● ESTRATTO FORNITO:
Forse uno dei dibattiti più accesi che sono attualmente in risalto in Italia è quello della cittadinanza per i figli di emigrati nati in Italia. Le opinioni sul tema sono molteplici e non sempre coerenti e composte, ma esso è indubbiamente un chiaro segnale di un’Italia che è cambiata e che continua a cambiare. Cittadini quindi per diritto di sangue, cioè per discendenza, o perché si nasce su un territorio? Parte da qui il dibattito sui cosiddetti “ius soli” e “ius culturae”, latino da giuristi calato nei titoli dei giornali. Il tema è certamente serio: chiama in causa il Paese che si vuole diventare, ma, a giudicare dalle modalità, si direbbe che il nostro sia stato finora un dibattito “di scuola”, condotto dando per scontato che le due alternative, sangue e suolo, siano secche, automatiche e prive di possibili correttivi. La realtà invece è un po’ più articolata e complessa.
Ma prima di guardare alla realtà italiana è bene considerare dove lo ius soli è legge vigente da decenni. Gli Stati Uniti e il Canada sono Paesi in cui ancora esiste la legge del ius soli. I figli e nipoti di italiani emigrati, come pure da altre nazioni, nati negli Stati Uniti e nel Canada per decenni sono legalmente cittadini americani o canadesi dal momento in cui sono nati nel suolo americano o canadese. Grazie a questa legge, i figli e nipoti si sentono parte delle rispettive società poiché godono ugualmente come tutti gli altri di tutti i diritti di cittadinanza. Naturalmente vi sono stati e vi sono abusi, per cui ci sono stati e vi sono parecchi casi di “birth tourism” cioè turismo per le nascite, in altre parole di donne in attesa che vanno in Canada o negli Stati Uniti per il solo motivo di far nascere lì i loro figli per far sì che abbiano la cittadinanza canadese o americana. Per risolvere questo problema, i rispettivi governi non si sono ancora impegnati pienamente.

● DATI ESTRATTI:
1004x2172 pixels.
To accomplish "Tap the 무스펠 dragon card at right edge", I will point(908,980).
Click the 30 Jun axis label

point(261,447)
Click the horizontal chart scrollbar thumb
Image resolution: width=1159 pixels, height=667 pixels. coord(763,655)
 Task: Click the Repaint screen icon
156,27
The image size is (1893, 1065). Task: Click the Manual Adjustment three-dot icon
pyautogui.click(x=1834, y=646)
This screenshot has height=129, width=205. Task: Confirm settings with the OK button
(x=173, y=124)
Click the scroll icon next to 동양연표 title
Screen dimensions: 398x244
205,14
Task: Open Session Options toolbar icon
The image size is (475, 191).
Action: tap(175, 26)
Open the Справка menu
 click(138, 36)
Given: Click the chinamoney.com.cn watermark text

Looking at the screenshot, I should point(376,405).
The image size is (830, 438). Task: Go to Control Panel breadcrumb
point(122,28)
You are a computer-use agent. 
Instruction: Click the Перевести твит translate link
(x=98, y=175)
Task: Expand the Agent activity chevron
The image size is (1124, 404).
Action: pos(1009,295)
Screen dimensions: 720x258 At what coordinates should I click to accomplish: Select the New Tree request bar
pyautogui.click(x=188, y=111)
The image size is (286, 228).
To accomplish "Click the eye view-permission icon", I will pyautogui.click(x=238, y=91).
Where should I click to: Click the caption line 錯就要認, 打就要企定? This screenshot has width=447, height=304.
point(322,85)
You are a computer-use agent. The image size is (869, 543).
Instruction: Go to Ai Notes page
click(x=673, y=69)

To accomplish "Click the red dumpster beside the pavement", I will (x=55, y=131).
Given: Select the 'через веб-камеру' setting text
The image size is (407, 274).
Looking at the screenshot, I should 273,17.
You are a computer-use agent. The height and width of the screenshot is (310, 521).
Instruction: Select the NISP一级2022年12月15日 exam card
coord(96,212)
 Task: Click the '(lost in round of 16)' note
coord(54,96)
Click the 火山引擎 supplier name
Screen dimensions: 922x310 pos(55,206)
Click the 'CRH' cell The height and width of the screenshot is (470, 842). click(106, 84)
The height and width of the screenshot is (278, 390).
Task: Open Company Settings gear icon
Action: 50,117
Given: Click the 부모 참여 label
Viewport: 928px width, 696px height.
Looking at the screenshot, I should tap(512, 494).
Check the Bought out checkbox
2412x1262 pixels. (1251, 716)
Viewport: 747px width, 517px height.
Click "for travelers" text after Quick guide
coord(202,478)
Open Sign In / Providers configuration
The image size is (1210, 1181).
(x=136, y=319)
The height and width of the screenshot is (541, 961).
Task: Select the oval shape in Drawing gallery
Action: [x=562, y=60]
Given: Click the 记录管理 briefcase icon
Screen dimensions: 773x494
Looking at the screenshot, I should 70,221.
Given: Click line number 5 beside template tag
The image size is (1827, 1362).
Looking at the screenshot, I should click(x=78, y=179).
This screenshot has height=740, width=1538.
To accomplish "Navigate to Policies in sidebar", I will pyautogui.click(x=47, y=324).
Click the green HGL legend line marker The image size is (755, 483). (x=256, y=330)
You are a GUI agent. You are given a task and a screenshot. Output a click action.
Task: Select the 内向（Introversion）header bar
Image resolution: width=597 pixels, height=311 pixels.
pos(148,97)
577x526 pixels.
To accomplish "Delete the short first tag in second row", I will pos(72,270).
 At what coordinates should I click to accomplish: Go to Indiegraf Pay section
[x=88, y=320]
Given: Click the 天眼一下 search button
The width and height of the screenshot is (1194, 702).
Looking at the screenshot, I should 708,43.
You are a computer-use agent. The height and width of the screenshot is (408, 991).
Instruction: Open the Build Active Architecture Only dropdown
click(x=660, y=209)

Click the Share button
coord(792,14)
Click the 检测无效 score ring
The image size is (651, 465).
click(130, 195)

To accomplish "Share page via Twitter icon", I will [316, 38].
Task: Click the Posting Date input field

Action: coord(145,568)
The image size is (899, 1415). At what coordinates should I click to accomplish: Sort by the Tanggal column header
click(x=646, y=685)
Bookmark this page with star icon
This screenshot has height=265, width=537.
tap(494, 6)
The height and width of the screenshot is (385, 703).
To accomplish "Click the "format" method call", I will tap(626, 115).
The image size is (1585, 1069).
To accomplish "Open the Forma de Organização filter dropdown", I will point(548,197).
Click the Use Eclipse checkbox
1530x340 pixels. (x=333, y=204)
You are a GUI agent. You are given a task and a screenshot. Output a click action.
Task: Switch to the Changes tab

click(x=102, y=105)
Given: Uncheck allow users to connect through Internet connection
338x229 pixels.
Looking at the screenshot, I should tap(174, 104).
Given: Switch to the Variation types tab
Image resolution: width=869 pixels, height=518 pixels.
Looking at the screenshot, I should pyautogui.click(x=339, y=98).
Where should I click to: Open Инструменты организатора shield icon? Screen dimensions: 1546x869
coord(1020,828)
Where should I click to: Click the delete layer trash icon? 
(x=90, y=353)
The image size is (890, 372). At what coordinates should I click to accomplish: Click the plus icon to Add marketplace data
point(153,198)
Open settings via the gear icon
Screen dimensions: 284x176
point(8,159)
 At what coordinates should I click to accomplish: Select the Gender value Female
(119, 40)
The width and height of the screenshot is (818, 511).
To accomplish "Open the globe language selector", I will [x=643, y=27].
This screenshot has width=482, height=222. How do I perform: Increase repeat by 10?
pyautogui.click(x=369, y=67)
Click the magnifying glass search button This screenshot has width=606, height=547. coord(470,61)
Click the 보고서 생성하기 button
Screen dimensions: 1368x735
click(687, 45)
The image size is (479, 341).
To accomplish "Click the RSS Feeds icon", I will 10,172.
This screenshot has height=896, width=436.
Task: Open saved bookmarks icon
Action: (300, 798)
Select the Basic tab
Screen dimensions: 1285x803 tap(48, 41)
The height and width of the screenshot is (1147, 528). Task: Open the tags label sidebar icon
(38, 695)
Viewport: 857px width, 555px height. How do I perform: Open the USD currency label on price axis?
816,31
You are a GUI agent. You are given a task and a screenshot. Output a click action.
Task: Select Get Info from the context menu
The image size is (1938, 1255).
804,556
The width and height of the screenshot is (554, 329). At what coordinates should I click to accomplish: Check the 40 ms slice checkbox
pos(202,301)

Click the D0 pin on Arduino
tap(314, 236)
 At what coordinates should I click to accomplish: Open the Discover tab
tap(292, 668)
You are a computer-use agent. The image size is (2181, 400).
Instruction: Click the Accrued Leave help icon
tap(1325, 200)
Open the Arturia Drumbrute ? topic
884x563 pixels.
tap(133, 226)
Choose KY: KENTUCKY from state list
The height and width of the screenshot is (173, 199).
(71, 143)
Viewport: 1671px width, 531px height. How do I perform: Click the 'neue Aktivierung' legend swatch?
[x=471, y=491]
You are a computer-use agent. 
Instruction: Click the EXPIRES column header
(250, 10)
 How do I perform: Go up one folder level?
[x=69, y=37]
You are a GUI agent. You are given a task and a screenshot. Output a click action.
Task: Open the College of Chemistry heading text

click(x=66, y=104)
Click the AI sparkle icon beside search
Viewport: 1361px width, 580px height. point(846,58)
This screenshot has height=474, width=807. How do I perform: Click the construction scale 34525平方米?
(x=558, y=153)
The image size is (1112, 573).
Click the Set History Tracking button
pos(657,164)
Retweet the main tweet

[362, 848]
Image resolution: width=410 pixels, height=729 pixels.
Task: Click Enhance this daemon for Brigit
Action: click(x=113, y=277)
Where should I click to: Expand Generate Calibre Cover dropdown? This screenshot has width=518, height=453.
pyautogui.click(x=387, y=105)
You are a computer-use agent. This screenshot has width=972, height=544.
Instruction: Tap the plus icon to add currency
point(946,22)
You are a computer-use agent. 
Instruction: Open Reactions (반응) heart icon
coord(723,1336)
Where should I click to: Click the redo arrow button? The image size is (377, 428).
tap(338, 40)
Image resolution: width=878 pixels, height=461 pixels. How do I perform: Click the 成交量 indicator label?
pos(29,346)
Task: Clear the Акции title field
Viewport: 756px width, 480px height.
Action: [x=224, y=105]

● CONSEGNA: Traduci in inglese questa frase del testo sulla cittadinanza: «Gli Stati Uniti e il Canada sono Paesi in cui ancora esiste la legge del ius soli.»

● RISPOSTA: The United States and Canada are countries where the law of ius soli still exists.